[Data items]
+ + + +
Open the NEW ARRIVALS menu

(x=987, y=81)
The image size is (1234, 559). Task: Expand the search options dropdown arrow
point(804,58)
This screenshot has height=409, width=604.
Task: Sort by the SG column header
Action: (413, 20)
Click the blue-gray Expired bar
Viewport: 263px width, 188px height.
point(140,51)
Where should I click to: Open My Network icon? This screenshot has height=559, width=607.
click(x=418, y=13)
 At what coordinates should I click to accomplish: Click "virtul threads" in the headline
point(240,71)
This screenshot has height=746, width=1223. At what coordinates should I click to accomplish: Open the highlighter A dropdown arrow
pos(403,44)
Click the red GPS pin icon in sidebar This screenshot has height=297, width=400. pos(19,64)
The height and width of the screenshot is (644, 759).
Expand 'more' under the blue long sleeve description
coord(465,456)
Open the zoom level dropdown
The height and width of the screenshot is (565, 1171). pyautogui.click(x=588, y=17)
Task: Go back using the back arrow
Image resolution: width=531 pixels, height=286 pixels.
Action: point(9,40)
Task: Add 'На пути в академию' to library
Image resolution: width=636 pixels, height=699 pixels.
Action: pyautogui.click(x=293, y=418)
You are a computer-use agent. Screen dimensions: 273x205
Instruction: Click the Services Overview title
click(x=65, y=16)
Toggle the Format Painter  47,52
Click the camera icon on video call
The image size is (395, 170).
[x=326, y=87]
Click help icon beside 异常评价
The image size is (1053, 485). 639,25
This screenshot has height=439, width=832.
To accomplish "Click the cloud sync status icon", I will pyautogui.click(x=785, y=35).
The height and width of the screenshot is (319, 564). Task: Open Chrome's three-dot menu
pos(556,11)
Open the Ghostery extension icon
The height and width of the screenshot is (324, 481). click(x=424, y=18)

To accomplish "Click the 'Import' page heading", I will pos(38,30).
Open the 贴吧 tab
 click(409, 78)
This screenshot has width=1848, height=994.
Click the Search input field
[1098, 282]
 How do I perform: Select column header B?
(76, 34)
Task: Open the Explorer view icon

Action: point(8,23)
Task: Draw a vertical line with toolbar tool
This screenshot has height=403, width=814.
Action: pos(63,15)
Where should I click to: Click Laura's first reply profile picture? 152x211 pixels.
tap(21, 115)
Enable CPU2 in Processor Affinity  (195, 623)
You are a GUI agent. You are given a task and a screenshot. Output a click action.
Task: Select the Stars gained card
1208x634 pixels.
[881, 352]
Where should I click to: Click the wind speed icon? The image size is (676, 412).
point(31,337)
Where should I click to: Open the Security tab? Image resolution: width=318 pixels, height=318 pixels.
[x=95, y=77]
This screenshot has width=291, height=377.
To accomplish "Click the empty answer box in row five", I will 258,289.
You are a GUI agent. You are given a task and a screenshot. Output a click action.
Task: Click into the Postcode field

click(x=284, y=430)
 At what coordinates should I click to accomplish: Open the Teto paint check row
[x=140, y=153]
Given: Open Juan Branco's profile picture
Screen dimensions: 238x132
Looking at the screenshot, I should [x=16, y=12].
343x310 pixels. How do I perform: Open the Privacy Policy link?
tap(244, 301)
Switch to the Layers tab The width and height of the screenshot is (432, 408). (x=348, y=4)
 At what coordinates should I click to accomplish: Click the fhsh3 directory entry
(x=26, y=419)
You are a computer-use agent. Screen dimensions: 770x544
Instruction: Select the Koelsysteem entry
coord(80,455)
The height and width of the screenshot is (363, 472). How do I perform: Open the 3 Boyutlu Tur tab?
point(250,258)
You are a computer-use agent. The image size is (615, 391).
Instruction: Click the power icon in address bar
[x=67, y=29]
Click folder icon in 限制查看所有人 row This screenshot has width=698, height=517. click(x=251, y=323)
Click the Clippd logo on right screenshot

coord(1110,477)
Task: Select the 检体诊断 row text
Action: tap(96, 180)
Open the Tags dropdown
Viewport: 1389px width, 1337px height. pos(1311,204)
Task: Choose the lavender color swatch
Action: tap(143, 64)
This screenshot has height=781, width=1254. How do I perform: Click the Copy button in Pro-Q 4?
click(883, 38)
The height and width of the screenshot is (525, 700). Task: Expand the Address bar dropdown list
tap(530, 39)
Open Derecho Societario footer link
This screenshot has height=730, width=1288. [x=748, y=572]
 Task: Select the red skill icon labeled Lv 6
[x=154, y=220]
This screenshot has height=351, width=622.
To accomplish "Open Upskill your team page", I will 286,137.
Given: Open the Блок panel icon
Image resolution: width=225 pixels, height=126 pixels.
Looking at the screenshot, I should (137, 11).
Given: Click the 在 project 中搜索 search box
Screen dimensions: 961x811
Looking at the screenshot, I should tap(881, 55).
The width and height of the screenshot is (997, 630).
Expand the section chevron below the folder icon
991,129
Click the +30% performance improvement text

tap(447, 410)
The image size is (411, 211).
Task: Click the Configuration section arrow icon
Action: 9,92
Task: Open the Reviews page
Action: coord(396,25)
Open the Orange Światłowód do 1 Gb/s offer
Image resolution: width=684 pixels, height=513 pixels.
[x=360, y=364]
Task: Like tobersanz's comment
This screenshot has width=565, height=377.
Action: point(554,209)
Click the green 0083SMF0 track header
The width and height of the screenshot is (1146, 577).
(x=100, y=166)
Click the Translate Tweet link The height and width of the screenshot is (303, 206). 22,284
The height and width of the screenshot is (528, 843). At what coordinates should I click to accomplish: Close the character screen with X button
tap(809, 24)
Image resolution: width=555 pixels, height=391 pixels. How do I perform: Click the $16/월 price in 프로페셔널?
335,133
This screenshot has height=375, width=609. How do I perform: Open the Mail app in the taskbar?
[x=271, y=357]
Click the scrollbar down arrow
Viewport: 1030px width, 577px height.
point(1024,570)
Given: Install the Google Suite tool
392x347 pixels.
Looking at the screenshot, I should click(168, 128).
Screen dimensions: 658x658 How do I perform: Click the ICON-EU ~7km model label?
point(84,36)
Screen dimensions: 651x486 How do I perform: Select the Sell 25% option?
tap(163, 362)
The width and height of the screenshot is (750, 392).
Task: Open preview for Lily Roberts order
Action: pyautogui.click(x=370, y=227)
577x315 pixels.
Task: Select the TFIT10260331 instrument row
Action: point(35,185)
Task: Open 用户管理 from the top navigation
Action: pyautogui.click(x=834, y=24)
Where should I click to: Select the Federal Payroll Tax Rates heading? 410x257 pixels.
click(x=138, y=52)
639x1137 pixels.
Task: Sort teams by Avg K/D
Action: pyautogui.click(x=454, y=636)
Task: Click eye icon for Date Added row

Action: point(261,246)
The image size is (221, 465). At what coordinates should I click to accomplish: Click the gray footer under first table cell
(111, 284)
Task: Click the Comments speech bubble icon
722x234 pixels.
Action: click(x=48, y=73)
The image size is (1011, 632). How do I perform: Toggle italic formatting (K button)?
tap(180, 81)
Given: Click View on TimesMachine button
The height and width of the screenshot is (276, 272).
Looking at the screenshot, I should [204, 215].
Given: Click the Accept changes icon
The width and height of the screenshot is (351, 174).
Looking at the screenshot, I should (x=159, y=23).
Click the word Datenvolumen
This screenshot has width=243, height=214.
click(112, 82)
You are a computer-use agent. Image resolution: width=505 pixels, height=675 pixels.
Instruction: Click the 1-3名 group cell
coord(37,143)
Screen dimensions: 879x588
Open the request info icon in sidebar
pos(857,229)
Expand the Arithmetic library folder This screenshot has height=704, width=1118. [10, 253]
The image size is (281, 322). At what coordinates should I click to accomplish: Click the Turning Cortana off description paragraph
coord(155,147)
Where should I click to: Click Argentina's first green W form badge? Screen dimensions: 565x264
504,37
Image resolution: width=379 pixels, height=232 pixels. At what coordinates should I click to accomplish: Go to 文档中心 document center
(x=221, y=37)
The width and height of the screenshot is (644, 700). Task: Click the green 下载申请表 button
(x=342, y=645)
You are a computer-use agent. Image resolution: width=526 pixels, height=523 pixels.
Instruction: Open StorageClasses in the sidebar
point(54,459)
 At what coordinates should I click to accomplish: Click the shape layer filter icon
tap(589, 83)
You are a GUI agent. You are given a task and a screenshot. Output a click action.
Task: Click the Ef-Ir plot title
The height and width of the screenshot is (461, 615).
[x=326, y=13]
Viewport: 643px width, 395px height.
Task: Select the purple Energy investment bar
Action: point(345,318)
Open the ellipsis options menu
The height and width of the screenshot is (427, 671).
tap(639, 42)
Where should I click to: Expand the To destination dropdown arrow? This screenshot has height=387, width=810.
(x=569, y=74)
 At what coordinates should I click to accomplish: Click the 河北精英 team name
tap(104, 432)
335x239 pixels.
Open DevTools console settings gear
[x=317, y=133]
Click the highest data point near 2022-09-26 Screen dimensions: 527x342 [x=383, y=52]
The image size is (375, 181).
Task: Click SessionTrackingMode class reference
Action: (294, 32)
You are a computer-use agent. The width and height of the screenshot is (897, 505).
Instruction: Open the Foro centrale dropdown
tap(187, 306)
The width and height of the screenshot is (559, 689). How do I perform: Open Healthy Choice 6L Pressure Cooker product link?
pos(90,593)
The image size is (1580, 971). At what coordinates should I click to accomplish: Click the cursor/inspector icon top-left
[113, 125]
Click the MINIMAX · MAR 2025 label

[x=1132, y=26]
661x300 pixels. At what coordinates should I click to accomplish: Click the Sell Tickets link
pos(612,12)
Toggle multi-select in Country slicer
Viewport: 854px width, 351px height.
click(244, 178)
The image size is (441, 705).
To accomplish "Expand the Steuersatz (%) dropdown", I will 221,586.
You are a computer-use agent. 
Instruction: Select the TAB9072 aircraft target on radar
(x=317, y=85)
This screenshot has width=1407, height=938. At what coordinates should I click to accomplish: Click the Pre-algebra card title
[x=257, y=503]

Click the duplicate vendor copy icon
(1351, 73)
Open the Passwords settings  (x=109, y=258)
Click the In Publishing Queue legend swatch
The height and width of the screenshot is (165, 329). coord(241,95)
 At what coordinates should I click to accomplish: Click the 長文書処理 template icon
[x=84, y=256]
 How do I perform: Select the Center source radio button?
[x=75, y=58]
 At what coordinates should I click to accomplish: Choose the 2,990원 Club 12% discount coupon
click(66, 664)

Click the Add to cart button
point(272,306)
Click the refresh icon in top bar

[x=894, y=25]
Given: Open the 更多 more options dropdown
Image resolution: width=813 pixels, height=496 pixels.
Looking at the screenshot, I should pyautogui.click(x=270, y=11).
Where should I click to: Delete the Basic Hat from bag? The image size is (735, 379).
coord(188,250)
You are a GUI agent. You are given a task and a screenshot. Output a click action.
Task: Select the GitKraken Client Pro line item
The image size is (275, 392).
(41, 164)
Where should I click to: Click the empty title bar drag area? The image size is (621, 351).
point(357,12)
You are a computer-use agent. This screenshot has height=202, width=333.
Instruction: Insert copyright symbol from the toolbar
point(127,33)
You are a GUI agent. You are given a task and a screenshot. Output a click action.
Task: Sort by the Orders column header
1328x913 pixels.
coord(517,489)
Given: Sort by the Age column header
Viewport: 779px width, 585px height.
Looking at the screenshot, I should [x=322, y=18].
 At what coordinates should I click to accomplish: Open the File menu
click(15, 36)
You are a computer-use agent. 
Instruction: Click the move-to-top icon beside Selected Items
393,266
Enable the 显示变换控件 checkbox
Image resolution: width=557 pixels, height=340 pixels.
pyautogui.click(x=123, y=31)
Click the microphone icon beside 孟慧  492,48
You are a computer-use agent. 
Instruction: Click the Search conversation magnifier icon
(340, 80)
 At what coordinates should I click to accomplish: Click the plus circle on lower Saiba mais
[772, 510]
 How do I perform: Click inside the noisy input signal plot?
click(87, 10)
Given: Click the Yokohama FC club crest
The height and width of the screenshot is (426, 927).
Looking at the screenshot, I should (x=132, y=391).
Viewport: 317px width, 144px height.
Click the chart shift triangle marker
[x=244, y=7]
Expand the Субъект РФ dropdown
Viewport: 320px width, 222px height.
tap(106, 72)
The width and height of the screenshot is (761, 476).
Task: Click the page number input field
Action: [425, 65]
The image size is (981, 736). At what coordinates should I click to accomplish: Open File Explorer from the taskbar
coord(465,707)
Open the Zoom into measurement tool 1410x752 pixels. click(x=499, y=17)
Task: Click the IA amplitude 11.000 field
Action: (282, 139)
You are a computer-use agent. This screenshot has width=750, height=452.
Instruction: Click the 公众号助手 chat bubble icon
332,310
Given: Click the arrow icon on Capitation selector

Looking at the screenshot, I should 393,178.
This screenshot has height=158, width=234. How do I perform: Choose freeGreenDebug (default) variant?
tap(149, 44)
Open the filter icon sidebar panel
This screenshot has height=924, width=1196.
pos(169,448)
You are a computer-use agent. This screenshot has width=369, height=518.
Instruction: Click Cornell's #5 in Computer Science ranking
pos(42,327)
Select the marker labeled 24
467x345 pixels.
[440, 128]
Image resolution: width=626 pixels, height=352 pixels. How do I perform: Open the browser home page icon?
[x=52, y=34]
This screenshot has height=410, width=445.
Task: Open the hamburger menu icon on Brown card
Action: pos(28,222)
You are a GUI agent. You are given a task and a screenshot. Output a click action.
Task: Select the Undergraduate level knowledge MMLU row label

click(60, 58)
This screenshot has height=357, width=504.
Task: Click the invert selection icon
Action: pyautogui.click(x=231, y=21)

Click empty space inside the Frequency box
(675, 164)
+ + + +
Every line in the records above with the string "library" in it should be shown.

Task: Add 'На пути в академию' to library
Expand the Arithmetic library folder This screenshot has height=704, width=1118. [10, 253]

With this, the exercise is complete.